> REQUIRED ACTION
In the data below, find the line containing "Given: Go to WooCommerce in the sidebar", then set down that line and every later line up to and including the line containing "Given: Open more options three-dot menu", exactly.

> SUPPLIED DATA
•••••
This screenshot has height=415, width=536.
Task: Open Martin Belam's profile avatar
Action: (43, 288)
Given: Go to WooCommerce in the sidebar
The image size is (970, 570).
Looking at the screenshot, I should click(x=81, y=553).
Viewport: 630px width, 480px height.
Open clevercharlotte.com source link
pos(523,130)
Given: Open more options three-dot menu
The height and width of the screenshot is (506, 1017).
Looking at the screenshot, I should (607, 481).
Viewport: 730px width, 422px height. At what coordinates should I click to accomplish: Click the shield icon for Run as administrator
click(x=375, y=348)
•••••
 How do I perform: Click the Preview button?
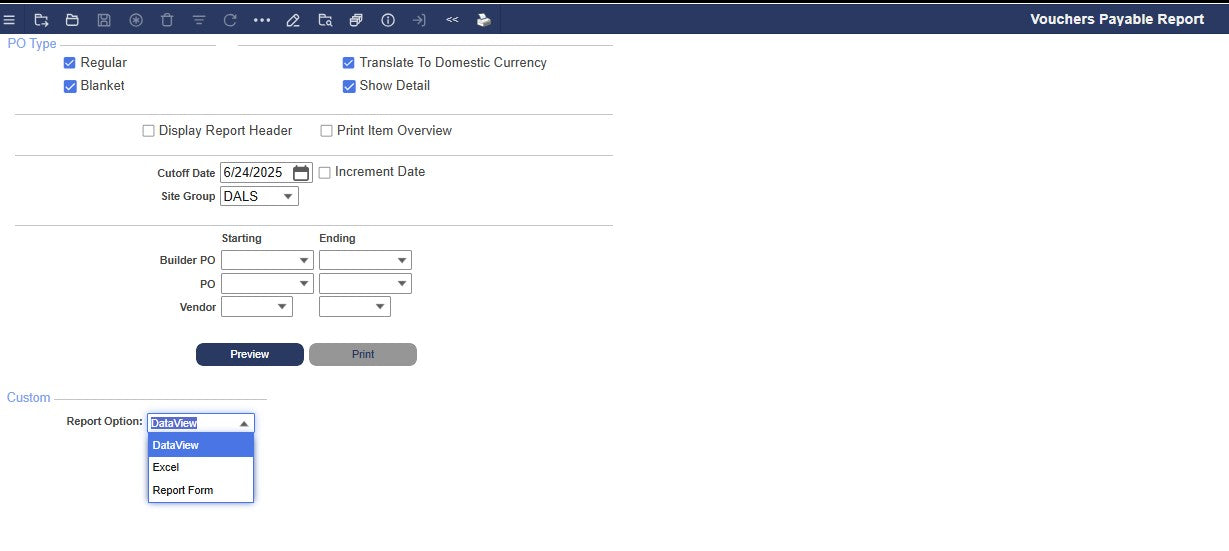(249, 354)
•••••
> SOLUTION FOR THIS TASK
Given: Go to WooCommerce in the sidebar
The image size is (970, 570).
Looking at the screenshot, I should click(x=81, y=553).
Viewport: 630px width, 480px height.
Open clevercharlotte.com source link
pos(523,130)
Given: Open more options three-dot menu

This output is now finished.